Sunday, December 19, 2010

The old Mt Eden direction table


I was at the Mt Eden War Memorial Hall on the afternoon of 1 December, and passed this: the direction table, which used to be on top of Mt Eden/Maungawhau. According to the management plan, it was made by Royal Doulton and donated by former Sir Ernest Davis in 1927.


Being made in 1927, it shows the Eastern/South-Eastern line of the railway still as a "deviation" (the Main Trunk was shifted to that line via Orakei and Glen Innes to Otahuhu in the earlyn 1930s). Major volcanes are there. There's no airport at Mangere.


I do remember seeing the table up on the mountain, peering at it, looking at all the directional notations.

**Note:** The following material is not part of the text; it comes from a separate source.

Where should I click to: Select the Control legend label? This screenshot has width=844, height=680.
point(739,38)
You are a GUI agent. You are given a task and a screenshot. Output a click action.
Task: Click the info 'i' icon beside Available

I thought it was cool.

But, in November 1983, it was vandalised and smashed.

Mt Eden Borough Council acted quickly, bringing in a professional ceramic conservator, Ms Sabine Weik, to put it back together again. But they weren't going to risk it being up there, on the mountain that had been its home for 56 years, any longer.

Now, its home is the foyer of the Mt Eden War Memorial Hall on Dominion Road at Balmoral. Ah, well. At least, it's safer than where it was. A pity, though. A replacement was installed on the mountain in 1986. Sometime I'll head up there to get a photo -- but as I vaguely recall, it isn't like this one.


Update, 22 December 2010: Some additional information, from the reference file 151, held at the Auckland Research Centre, Auckland Central Library:

On 25 March 1924, Ernest Davis wrote from where he stayed at the Hotel Cecil in London to the Mayor of Mt Eden at the time, Ernest Herbert Potter (a son, by the way, of Albert Potter). He had approached the previous Mayor, John Wisdom Shackelford, sometime between 1920 and 1923, with the suggestion of an observation table atop the mountain, but Shackelford expressed reservations regarding the risk of vandalism. Davis' revised proposal called for the table to be embedded in concrete, to make it impossible to dislodge. The Council accepted his offer. On 17 February 1926, Davis and Potter visited the proposed site for the table.  "Mr Davis proposes to give a Direction Table to be erected on the top of the Mount, to show the direction first in which the Cities on the shores of the Pacific lie. Secondly  the direction in which the chief centres of New Zealand lie, and thirdly the objects of interest in thed immediate vicinity of the Mountain. Such a table will be of great interest to visitors from Overseas and from other parts of the Dominion ... The Council will require to provide a concrete plinth to support the Direction Table which, when finished, will be a very great acquisition to the Mount." (Minutes 15 March 1926) It appears to have been installed around June 1927, a bit too late for the expected visit by the Duke and Duchess of York in February that year -- the Borough Councillors resolved to send up a plan of the Direction Table to the mountain when they visited.  (Minutes 31 January 1927) I can just imagine that -- "Sorry, Your Royal Highnesses, we haven't quite got things in place, so here's a sketch instead ...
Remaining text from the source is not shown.